Merge "Database Synchronization between Tacker and K8s"

This commit is contained in:
Zuul 2022-07-29 08:23:20 +00:00 committed by Gerrit Code Review
commit a876c667dd
1 changed files with 360 additions and 0 deletions

View File

@ -0,0 +1,360 @@
==========================================================
Database Synchronization between TackerDB and KubernetesDB
==========================================================
https://blueprints.launchpad.net/tacker/+spec/database-synchronization
Problem description
===================
In the current implementation, TackerDB and VIM DB(KubernetesDB)
such as etcd in Kubernetes are only synchronized when SOL002 heal is executed.
However, when Kubernetes auto-heals or auto-scales and the pod restarts,
the information is only reflected in the KubernetesDB and not in TackerDB.
As a result, the following problems occurs.
* When a user uses a command or API to get information about
a Pod resource, they see the information stored in TackerDB
and get an out-of-date output.
* If a user attempts to scale when the database is inconsistent, the Pod
scales at a number that the user does not intend because it sees and
processes old information.
.. note:: The existing heal process already supports the ability
to synchronize information about a Pod.
This specification supposes the below changes:
* Adds periodic synchronization of Pod information between
TackerDB and KubernetesDB
Proposed Change
===============
The following functions are incorporated in this specification.
+ Regularly retrieve information of pods that TackerDB and
KubernetesDB hold, compare the data,
and update TackerDB from KubernetesDB if there are differences.
.. note:: When the TackerDB is updated by synchronization processing,
the information is shown in a log.
The log contains the name of the old pod and the new one.
+ Enable config to specify the frequency of synchronization.

Collected data:
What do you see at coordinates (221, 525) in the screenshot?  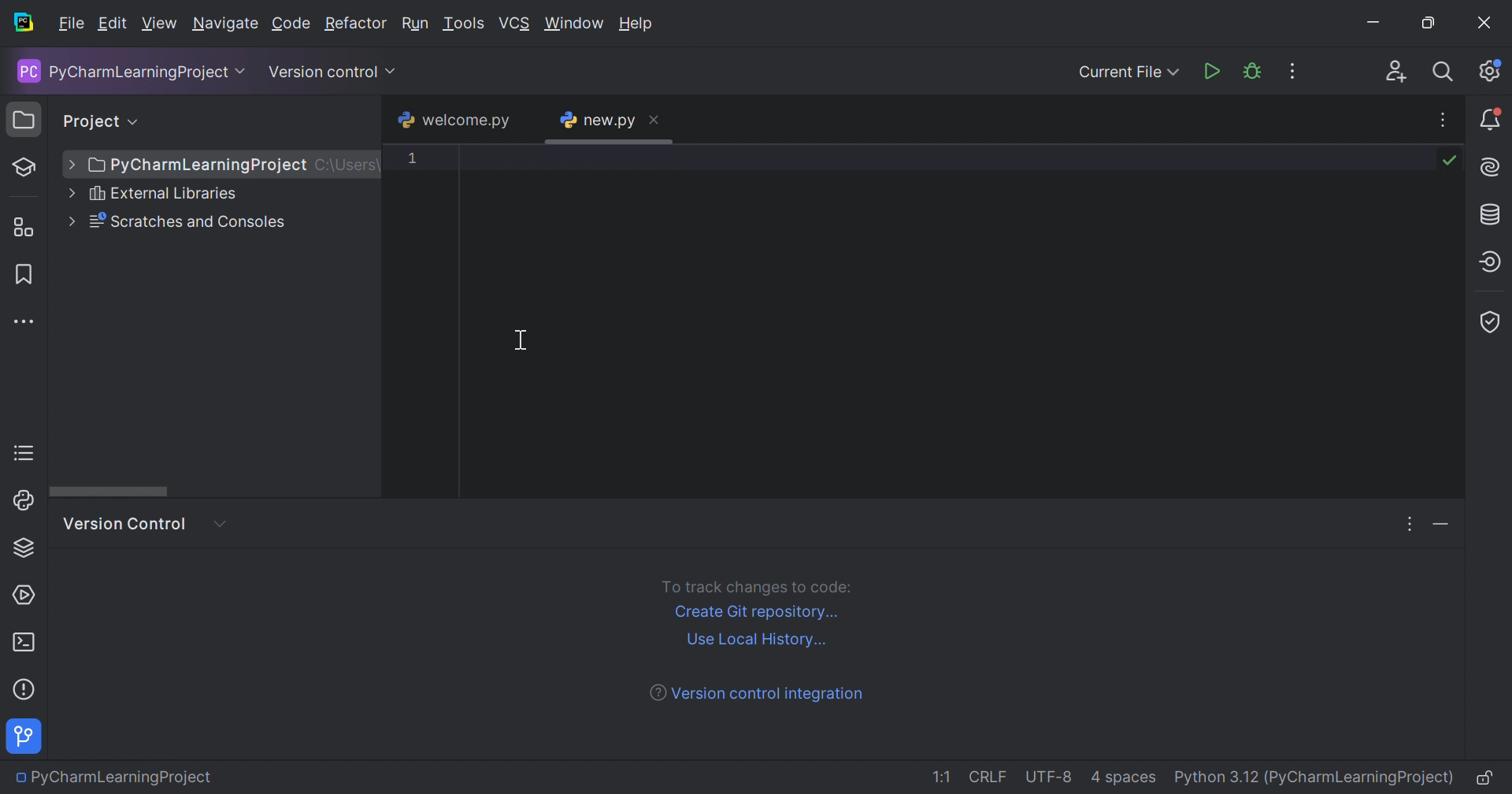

Do this: Reproduce the part of the database synchronization text that opens with the words containing "such as etcd" and closes with "following problems occurs.". Rely on the database synchronization text alone.

Problem solution:
such as etcd in Kubernetes are only synchronized when SOL002 heal is executed.
However, when Kubernetes auto-heals or auto-scales and the pod restarts,
the information is only reflected in the KubernetesDB and not in TackerDB.
As a result, the following problems occurs.